То же самое она сказала Танкредо тогда, ночью, а теперь повторила Матаморосу:
— Это моя вина. Я резала лук и пыталась вспомнить сон, который видела под утро. Я его помнила даже после завтрака, и очень радовалась, потому что сон был счастливый, такой, от которого человек смеется сам себе под нос, как ненормальный, и мне хотелось смеяться, когда я резала лук, но я забыла сон… не могла вспомнить; мне кажется, что во сне кто-то сказал у меня в голове два слова, только два слова, но я не могла их вспомнить, только два слова, и, пока я старалась их вспомнить, раз — и отрубила себе палец, вот этот, падре.
Она протянула руку, на которой не хватало указательного пальца.
— Верно, — сказал Матаморос, — пальца нет.
— Отстань ты от падре со своим пальцем, — сказала другая Лилия.
— Да, — подхватила третья. — Сама признаешь, что виновата, так о чем говорить?
— Может — сама, может — сон. Не знаю. Я рассказываю, чтобы падре понял, что мы не зря зовем его поужинать. Хотим — значит, хотим. Ради него и усталость прошла. Ради него мне и другого пальца не жалко. Это не пустые слова. Никто из нас не хочет отпускать падре.
— Самарянки, Евангелие от Иоанна 4:7–30.
— Так говорят, падре. Но вы не пожалеете.
Лилии вышли из кабинета. Снабженные и направляемые одним и тем же радаром, все три внезапно замерли на пороге. И одновременно подбоченились.
— Танкредито, — сказали они в темноту. — Побудьте с падре. Когда будет надо, мы вас позовем на кухню.
Все это время они знали о присутствии горбуна, угадывали его в темном саду.
Уже в компании Танкредо Матаморос смог, наконец, донести рюмку до рта. Он выпил ее залпом и налил еще. Снова выпил, более спокойно, и снова налил.

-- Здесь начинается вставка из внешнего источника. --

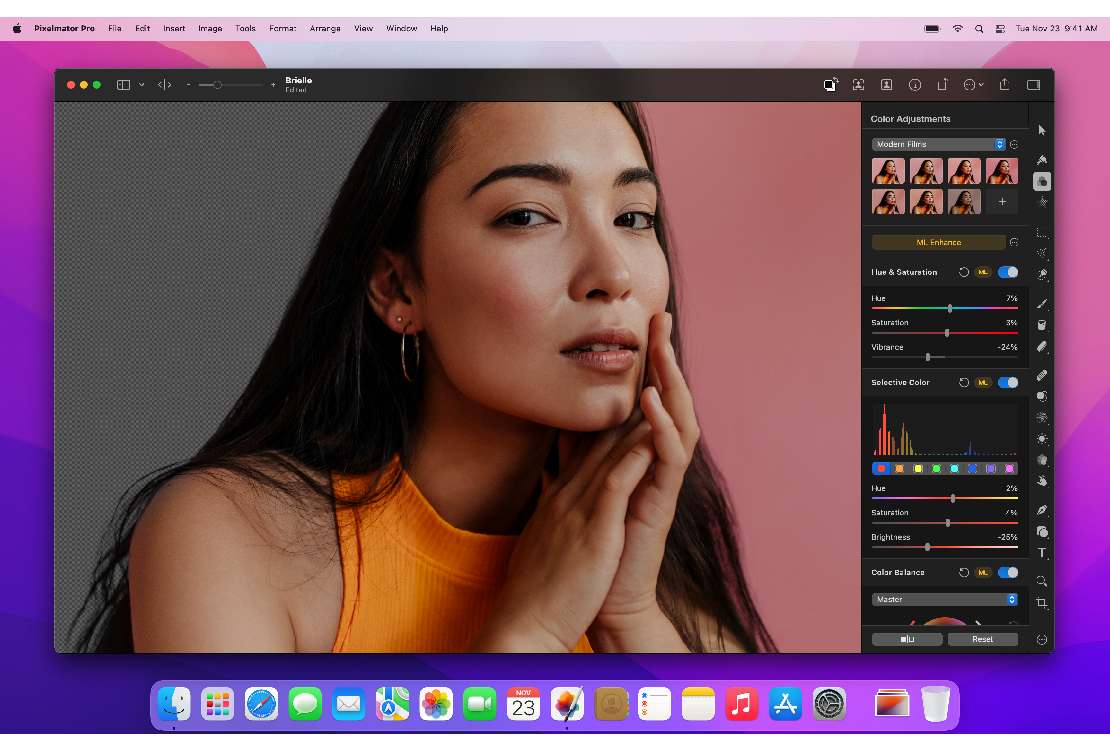This screenshot has width=1110, height=750.
Task: Select the Crop tool in the tools sidebar
Action: point(1042,604)
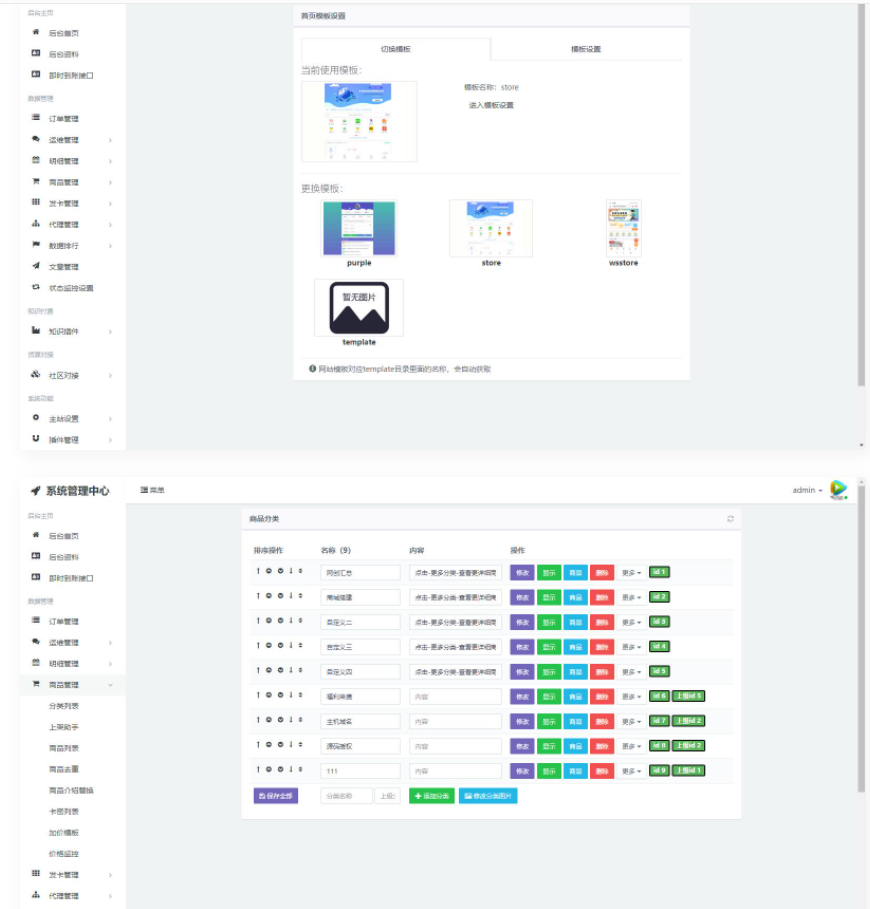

Танкредо будто ждал, что он выпьет и третью, но Матаморос не доставил ему такого удовольствия.
— Nunc dimittis[7], — сказал он.
— Nihil obstat[8], — отозвался Танкредо.
Наступила тишина, которую прервала яростная тирада Сабины:
— Вам бы не следовало носить священный сан, — презрительно выпалила она.
Сабина вошла и остановилась перед Матаморосом. На ее искаженном лице читалось наигранное любопытство.
— Почему бы вам не попросить освободить вас от служения? — сказала она.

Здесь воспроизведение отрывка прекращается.